Thank you for this post. Most County employees are very hard working decent people that work everyday to take care of their families. There are approximately 3,000 people making over $100grand which comes out to 8% this was stated clearly during Comm Jordan's discussion at the meeting on 8/29/13. As for the deputy mayors and certain directors and deputy directors making over $250,000 that number is far less. To act as if the average County employee is some big baller is grossly incorrect. We are residents, constituents, voters and TAXPAYERS just like everyone else who bashes us. Do you think we want to raise OUR taxes? No of course not but what's fair is fair. The Mayor is taking money out of our paychecks because he can't balance the budget!!!!!! This is not a good administrator, this is not a fiscally responsible plan.....The healthcare contribution is like paying the mafia for protection. They take 5% of our salary and we still pay for our healthcare----so what is it like 15-18% (depending on what coverage you choose)of our salary for health insurance that's crazy. So someone making $60,000 per year HAS to give up 5% for the contribution even if they choose not to have the Avmed health ins provided by the County and if they do get the coverage it's 5% of your annual salary + the astronomical rates they charge for the actual ins coverage. That is WRONG!!!!!! and it was supposed to end in 2014---we all gave in thinking it would be for a couple of years during the really rough times but now WE are the bad guys because we don't want to get robbed every 2 weeks-------Gimenez is a Liar and doesn't care about anyone but himself and his so called polls. he thinks everyone is beneath him in intelligence and plays the commission every time --he use to criticize burgess for playing games but now he is the king for playing games.

Anonymous said...

And just to clarify my comments in the last post-- of course I think we should all pay for our health insurance but I don't think we should have to be taxed 5% of our salary......

Anonymous said...

In Miami-Dade County and the City of Miami public sector employees make 25% to 100% more than private sector employees. Miami-Dade County has 9-10 "parking lot attendants" who each made $50,000 per year or more. Miami-Dade County has 5-7 "painters" who make $65,000 per year or more. Plus benefits...

Anonymous said...

This is the bottomline. Salaries come from a source. If the source dries up, salaries will dry up too. Think of a well, when there is plenty of water, everyone can have as much water as they want. When the well is running dry, we have to be careful with the little water that we have. We have to spread it around as much as possible, so everyone gets a little water. No matter how bad we want the well to give more water, it is not there to get. We live in one of the poorest areas in the country. That is our situation.

Maria said...

I am glad you checked and gave us the real numbers. The $67,400 take home compensation is almost double the $36k you reported before.

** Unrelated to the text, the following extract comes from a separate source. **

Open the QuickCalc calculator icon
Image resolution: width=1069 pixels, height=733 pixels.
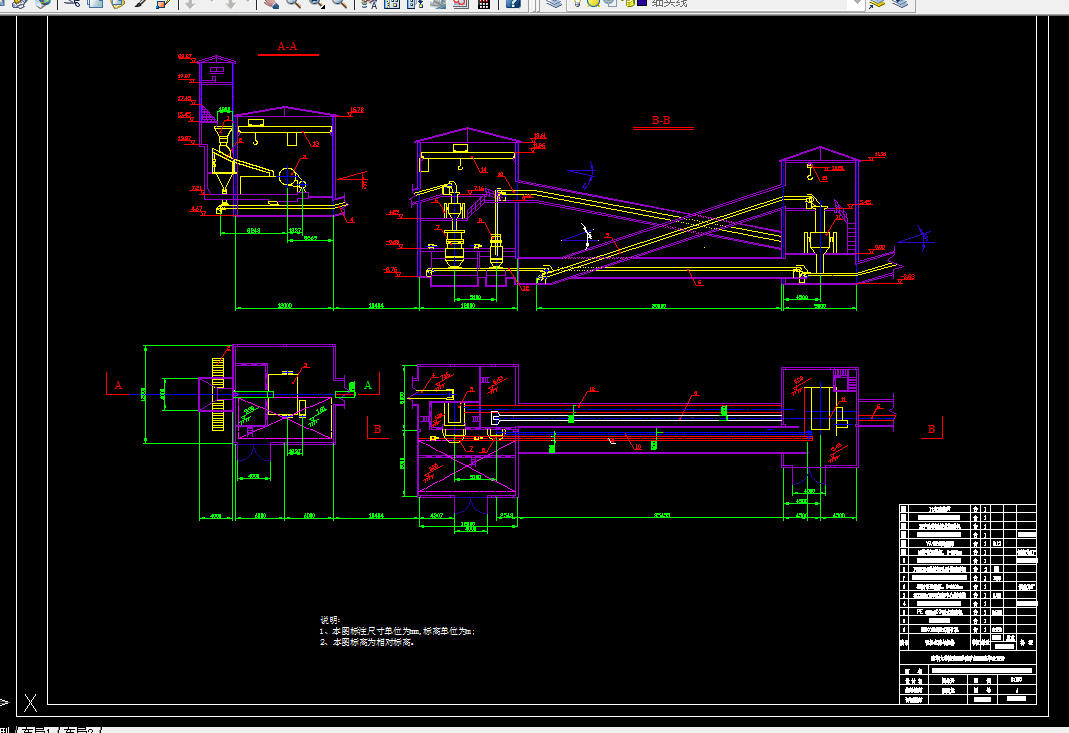pyautogui.click(x=483, y=3)
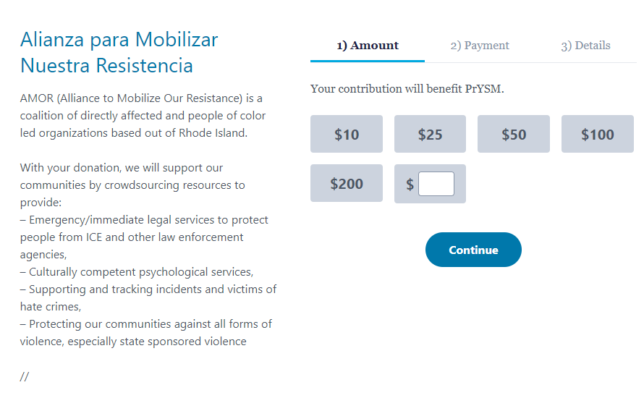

Miami-Dade County pays higher than almost every other employer in the area. The bad news is that the high paying plum jobs go only to friends and family of existing county employees. Every Deputy Mayor, Department Director, and Deputy Department Director was hired by Gimenez without a competitive recruitment process. It's a disgraceful practice and it needs to stop. The taxpayers deserve the best qualified public servants available. Being a crony of Gimenez or Alina Hudak or Jennifer Glazer Moon should not be a prerequisite to becoming a county executive.

Lala said...

Maria, good luck with your demand for a competitive recruitment process. Fat chance of it happening though.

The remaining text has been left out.